Task to carry out:
Using the data beneath, show every line that includes the word "Given".

== Records shown ==

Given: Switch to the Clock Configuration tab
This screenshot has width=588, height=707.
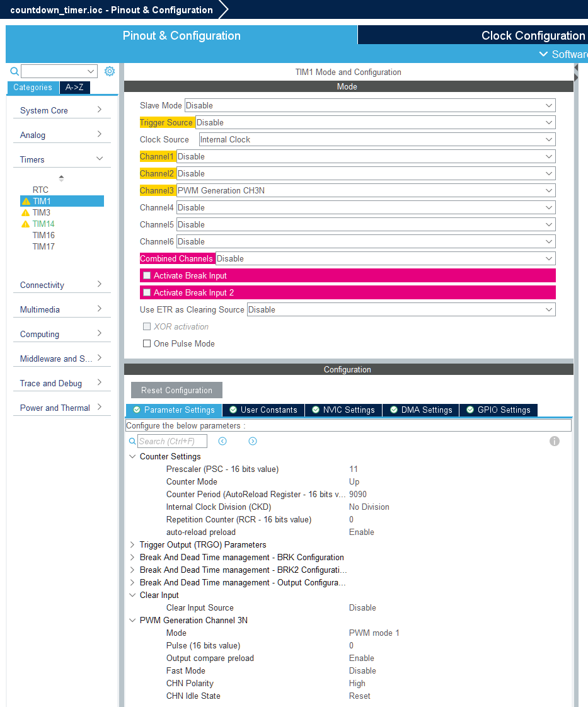Looking at the screenshot, I should 533,35.
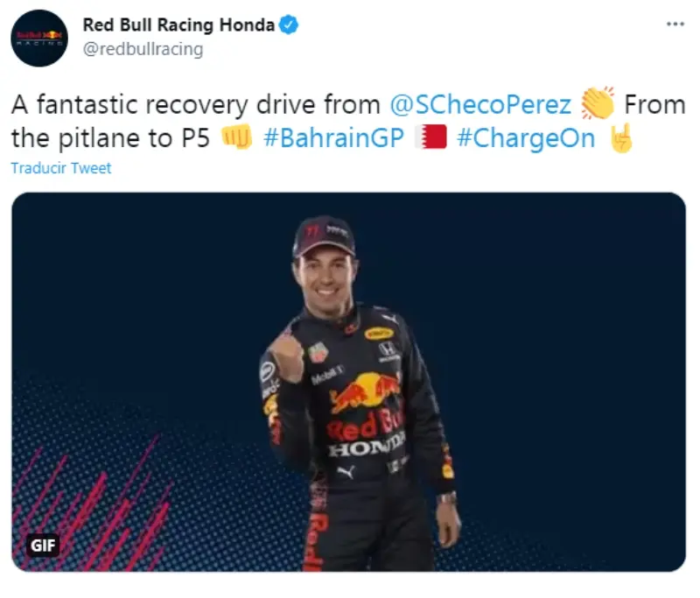Open the Red Bull Racing Honda display name
Viewport: 700px width, 598px height.
179,25
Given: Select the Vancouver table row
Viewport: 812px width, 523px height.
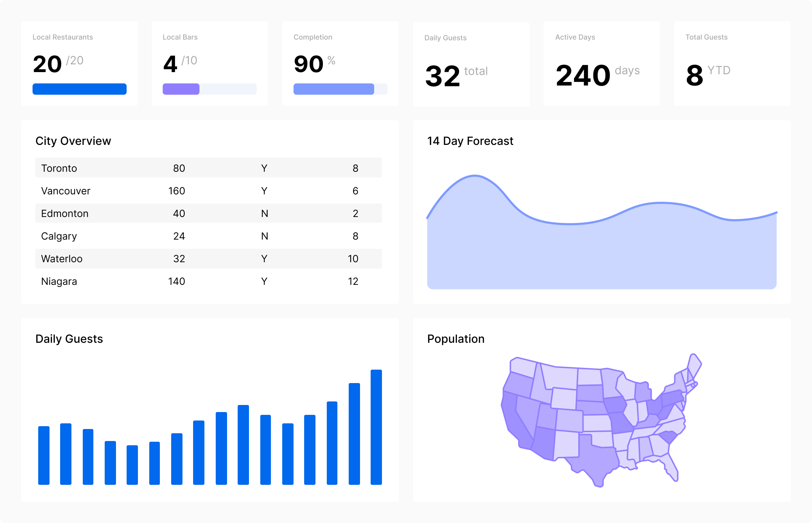Looking at the screenshot, I should (209, 191).
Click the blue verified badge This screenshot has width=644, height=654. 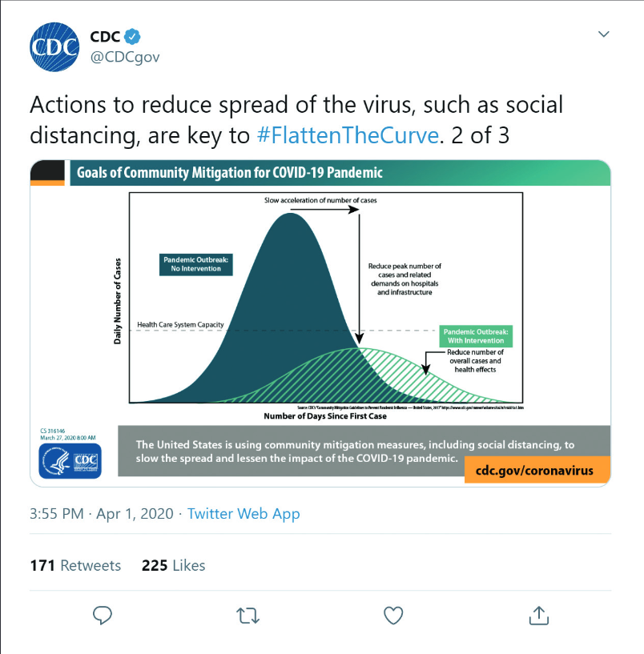133,37
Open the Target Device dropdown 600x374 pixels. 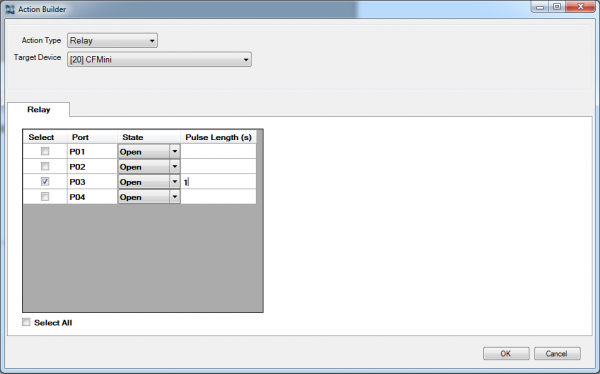(x=159, y=59)
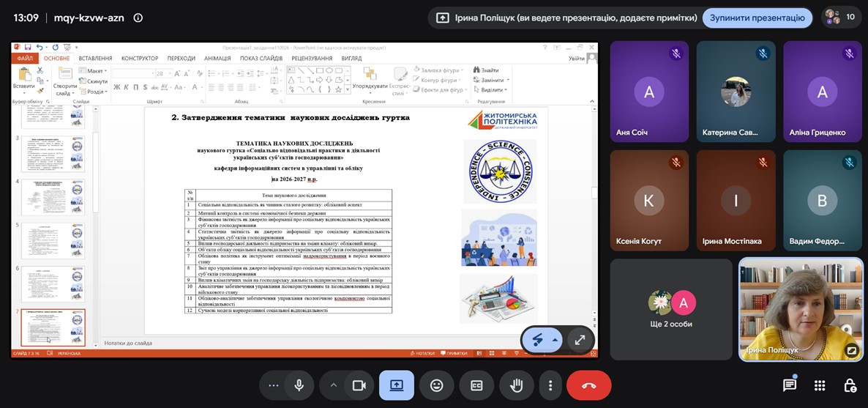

===

Written answer:
Given: Switch to the Clock Configuration tab
Given: Select the Vancouver table row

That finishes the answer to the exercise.